A good buddy of mine
is a prodigous podcaster
. He's also very involved in this network
. He's also one of my favorite mentors in the W2.0 world. He's shared all sorts of ideas and fueled fires for not only my my thinking, but also for my students. Recently, he's asked me to begin a podcast. I've got a podcast going for my students to show their stuff, but he wants me to begin my own thoughts and ideas.
So I've been wondering a lot of things lately, but this is most pressing: why does a person blog or podcast? I've received a lot of information about why various people do this, from "this is how I learn about myself" to "I think that this is an efficient way to get my message out," to "it's a great way to continue my career advancements." (more than one cited the last reason).

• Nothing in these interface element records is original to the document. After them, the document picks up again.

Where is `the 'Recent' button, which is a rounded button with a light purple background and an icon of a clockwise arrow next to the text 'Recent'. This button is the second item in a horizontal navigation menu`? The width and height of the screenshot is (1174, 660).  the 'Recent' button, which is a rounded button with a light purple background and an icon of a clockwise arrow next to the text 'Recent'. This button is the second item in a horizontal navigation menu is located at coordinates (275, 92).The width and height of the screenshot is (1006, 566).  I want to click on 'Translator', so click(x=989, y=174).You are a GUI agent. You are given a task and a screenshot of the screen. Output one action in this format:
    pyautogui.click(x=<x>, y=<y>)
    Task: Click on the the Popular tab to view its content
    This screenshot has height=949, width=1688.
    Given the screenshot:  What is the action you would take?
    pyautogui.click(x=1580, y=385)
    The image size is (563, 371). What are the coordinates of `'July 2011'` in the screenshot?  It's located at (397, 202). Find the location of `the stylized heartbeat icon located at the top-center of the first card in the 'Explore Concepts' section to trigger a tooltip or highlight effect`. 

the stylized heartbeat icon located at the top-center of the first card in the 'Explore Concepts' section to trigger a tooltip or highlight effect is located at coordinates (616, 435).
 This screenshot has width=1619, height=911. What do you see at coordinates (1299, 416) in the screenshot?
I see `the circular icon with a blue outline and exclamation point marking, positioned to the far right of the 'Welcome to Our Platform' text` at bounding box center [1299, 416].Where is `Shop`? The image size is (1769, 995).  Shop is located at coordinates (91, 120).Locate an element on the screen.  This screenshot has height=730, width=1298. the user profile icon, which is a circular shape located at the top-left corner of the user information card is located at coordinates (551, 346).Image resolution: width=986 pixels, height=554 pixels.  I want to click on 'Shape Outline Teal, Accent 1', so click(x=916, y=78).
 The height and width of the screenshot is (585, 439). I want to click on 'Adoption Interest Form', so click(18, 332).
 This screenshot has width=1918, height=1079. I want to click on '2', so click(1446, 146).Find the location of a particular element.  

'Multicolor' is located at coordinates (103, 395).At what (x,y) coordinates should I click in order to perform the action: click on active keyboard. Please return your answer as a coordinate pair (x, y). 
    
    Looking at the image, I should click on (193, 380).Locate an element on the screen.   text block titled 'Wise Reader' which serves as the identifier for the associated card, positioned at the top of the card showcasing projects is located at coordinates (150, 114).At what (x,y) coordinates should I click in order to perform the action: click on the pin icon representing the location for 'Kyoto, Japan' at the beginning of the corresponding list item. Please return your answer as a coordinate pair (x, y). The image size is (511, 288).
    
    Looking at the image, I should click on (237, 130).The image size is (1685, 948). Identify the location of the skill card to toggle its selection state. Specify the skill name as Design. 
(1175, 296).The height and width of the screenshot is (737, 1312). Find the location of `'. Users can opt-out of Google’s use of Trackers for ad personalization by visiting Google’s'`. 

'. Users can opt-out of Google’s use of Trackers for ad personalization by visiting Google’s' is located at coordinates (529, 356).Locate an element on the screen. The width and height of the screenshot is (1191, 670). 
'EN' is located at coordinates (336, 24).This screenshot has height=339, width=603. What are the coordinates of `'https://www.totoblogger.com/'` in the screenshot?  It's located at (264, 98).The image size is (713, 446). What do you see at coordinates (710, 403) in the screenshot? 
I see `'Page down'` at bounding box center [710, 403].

I've noticed that some people blog and some podcast. Some do both. I wonder, if speaking out loud to space where you may or may not have someone dropping by is the same as lecturing in front of a classroom? I know that some who only blog and/or lecture at conferences tend to talk about the collaborative nature of this world and how our schools should do the same. But they're not living it. Why not?
I've been blogging on/off here
for a bit now and really like the social network blogging. I get regular feedback. I don't have to keep an audience, nor do I have to "drum one up." The audience is here and if I step out for fresh air for a week or two, the audience continues their discussions without me. It's like a great party where you can excuse yourself for a few moments and then come back w/o missing too much of a beat. Whereas the lecture format of blogging/podcasting on an individually-hosted site is similar to a lecturer professor who steps out of the classroom to get some air and when he comes back in a much shorter
amount of time, his class is gone.
Basically my point is if we're supposed to be fostering collaborative work with students and schools, shouldn't our innovation leaders be role modeling?
I challenge you to notice the lectures and "1970-style" workshop/break out session environments in your next conference for innovation in education. Note how the speaker interacts with the audience. Come back and tell me if I was right or wrong.